Lackluster, infuriating? or just disposable and instantly dismissible? Is this the contemporary conundrum? Caught between the ADD and mindless craving for “more” of the social media generation/addicts and the online “like” hype and bluster of the progenitors themselves. Why even bother to release albums anymore? I’m genuinely lost for words with this particular one even after multiple listens. I wanted to like it. I follow and, more importantly, support his output by purchasing the material. I like what I perceive he is sonically stretching for. I’ve listened to this stone cold sober; after a few beers; blind drunk, but it irritates and annoys me in all states.

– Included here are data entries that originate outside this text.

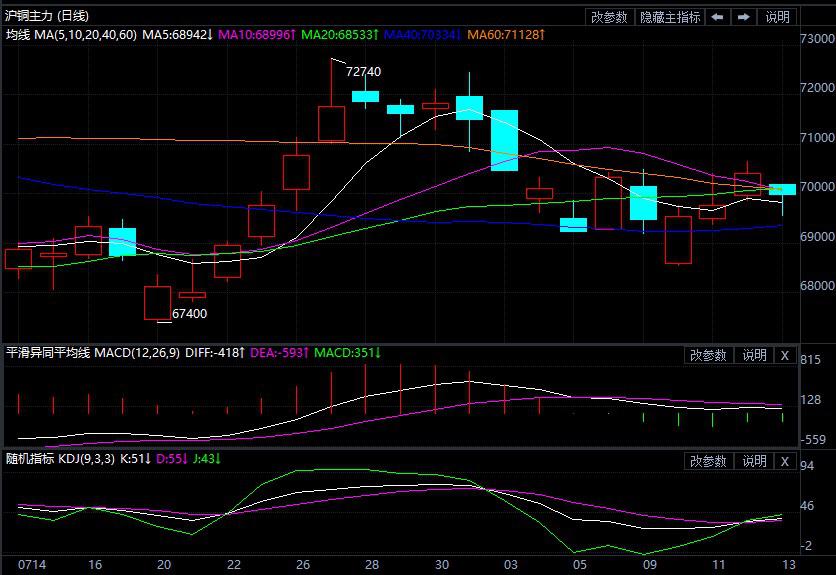Open 改参数 for the KDJ panel
Image resolution: width=836 pixels, height=575 pixels.
tap(709, 461)
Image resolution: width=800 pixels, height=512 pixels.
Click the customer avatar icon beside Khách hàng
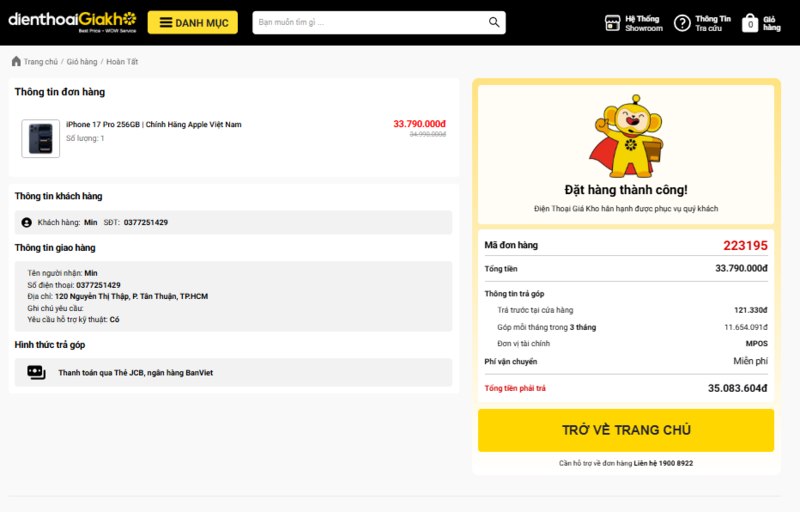point(27,222)
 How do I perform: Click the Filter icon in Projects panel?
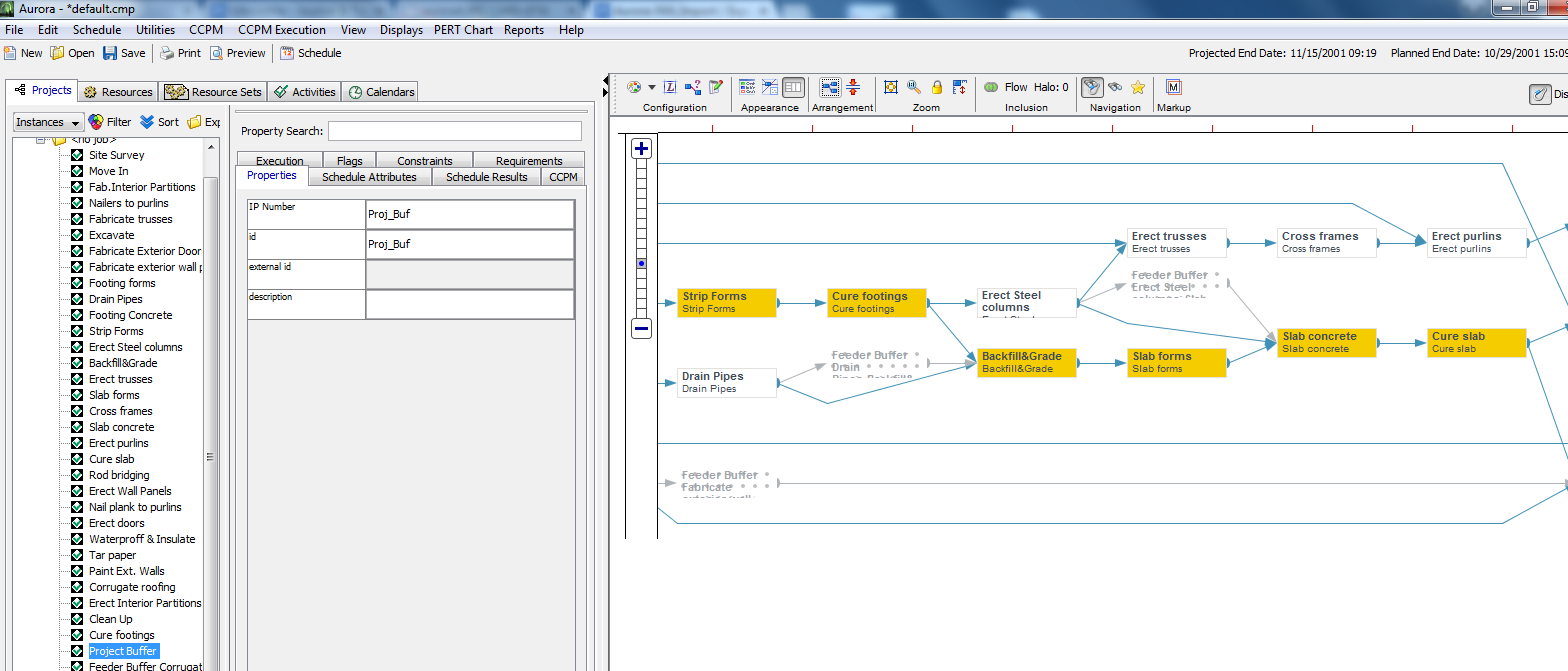click(109, 122)
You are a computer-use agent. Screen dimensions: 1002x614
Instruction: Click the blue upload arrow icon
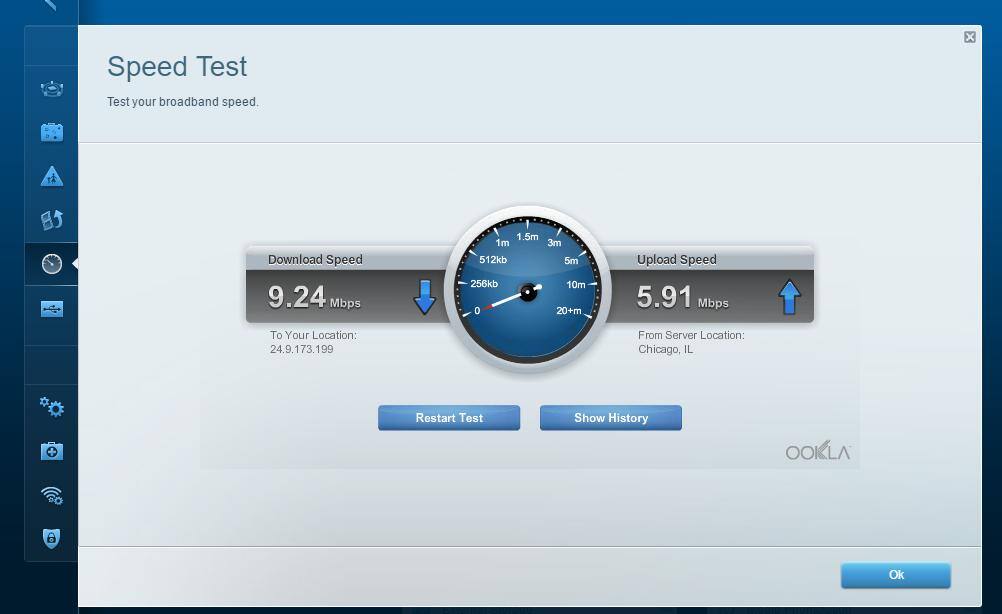pyautogui.click(x=790, y=297)
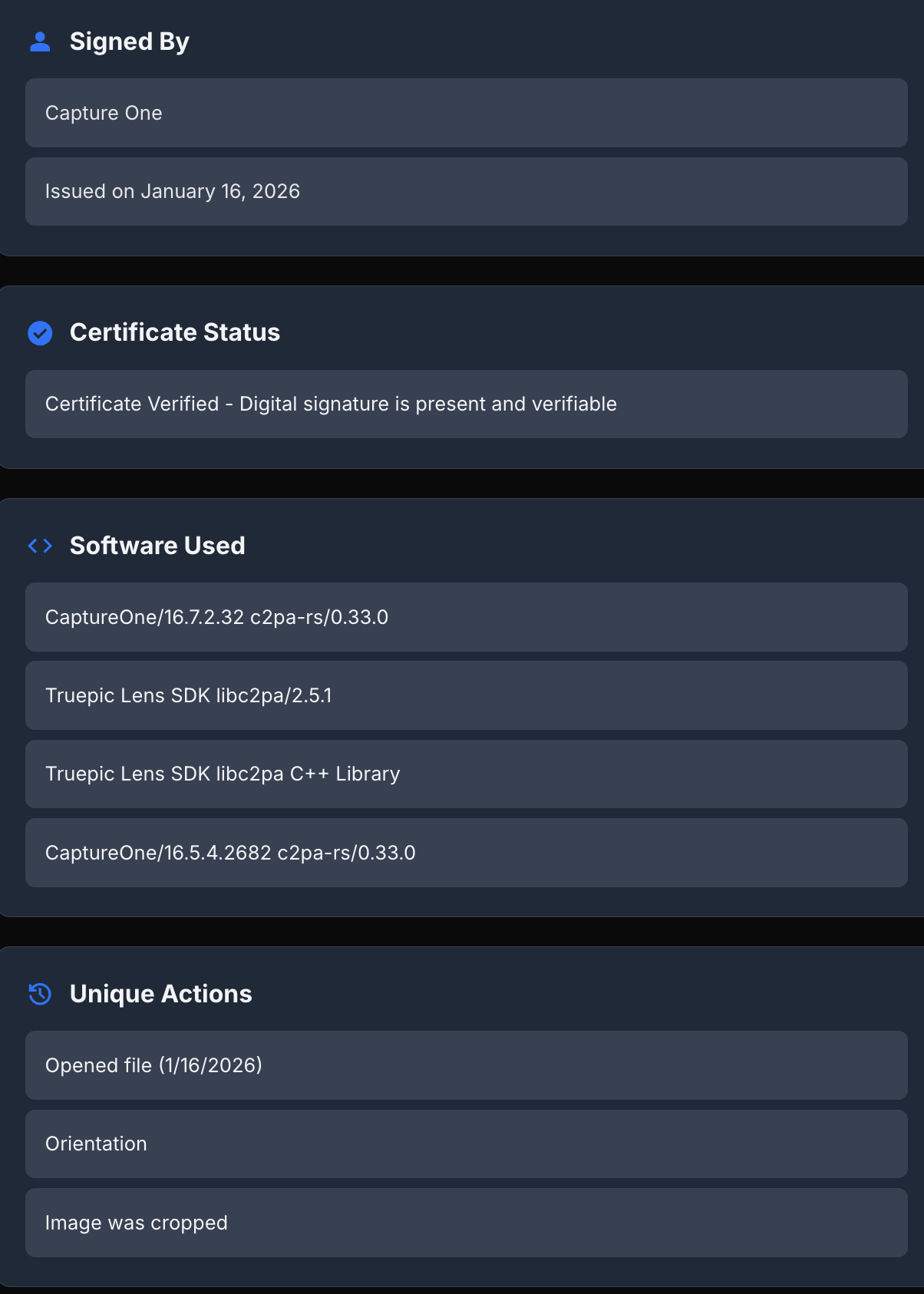Click the (1/16/2026) date in Opened file row
924x1294 pixels.
click(x=210, y=1065)
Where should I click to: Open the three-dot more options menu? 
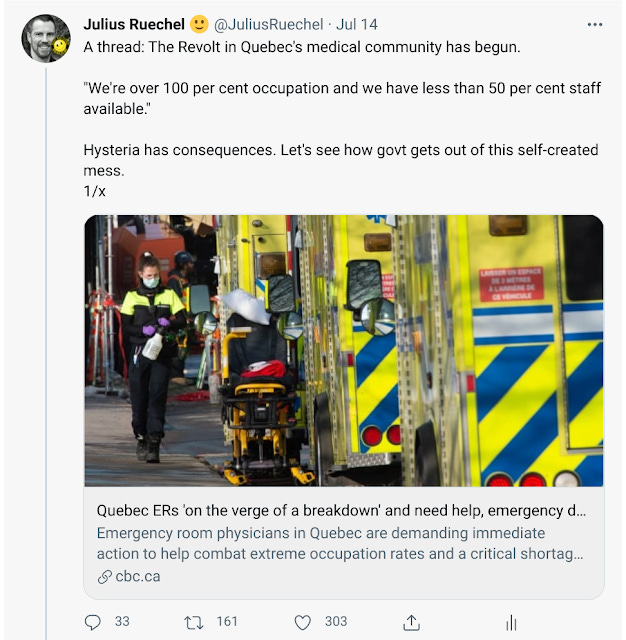[595, 25]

The simple fact of the matter is there are no bones or balls to any of it. It feels obtuse and wilfully obscure. What he may think is discipline and tech skill can just as easily be dismissed as pretension, even arrogance. “Snow Leopard” my arse! (I’ve tracked one in the Karakoram my friend and only ever saw its footprints, much less imagined a shitty racket like this as a soundtrack to their elusive beauty). Any of these tracks would bring a dance floor to a rapid standstill and see punters heading to the bar or for a smoke. Nothing wrong with that. So then as a listening album where’s the focus? It stutters and farts and crashes and jackhammers away, coated with the usual soft synth pads, washes and cod sci-fi FX/design, disappointingly veering into the weakest and most tired of breakcore undynamics. Only by the end of the 7th track “Pandemic” do we get any sense of slamming groove or focus evolving. And “Burnerz” finally gets into gear (for all of 3 mins or so) in a kind of vintage Italian Broken Beat stylee (think SNS, Anibaldi, ADC and their ilk) But by then so what? There’s a limit to the interest one can hold to repetitive “deconstruction”.
This should by rights be the last statement Rabit makes in this area, but after his even more useless and wretchedly awful 12” with Dedekind Cut on Ninja Tune I fear the man really has disappeared up his own proverbial.
I had a History teacher at school who used to score through whole paragraphs of our teenage scribblings with a red pen and capital letter “WAFFLE!”. Funny I should think of this and in my cantankerous middle age fully appreciate this now, but there we have it. Waffle indeed.
A deliciously simple, ultra phat, dance floor banger to get the sweat glistening on those young, thrashing limbs. Drenched in soggy, warehouse space reverb this has some clinically functional, lugubrious doomcore rave qualities. As with many Bass tunes of the moment the 4/4 kick drum is simply replaced to full effect by a 4/4 bowling sub. It does the trick.
I could probably, no definitely, lose it on the dance floor to this, coming up on 3 or 4 shit Es as the sirens wash over me and green lasers strafe the crowd. But those days are gone and hey, Hodge seems to have a pungent stench of annoying scenester about him and the Berceuse Heroique label even worse (don’t even get me started on them!).
He gets way too much online gush and props for his, frankly, pretty fuckin’ conservative, minimal, faceless grey output; I’ve checked it all, believe; most of it just more pointless techno junk to add to the endlessly burning plastic scrap mountains in China. But the cyberweb intershitnet craves more of everything now, continuously, so roll on the end of the world.
Who would want to be young these days eh? I’ll take my viagra and memories any day.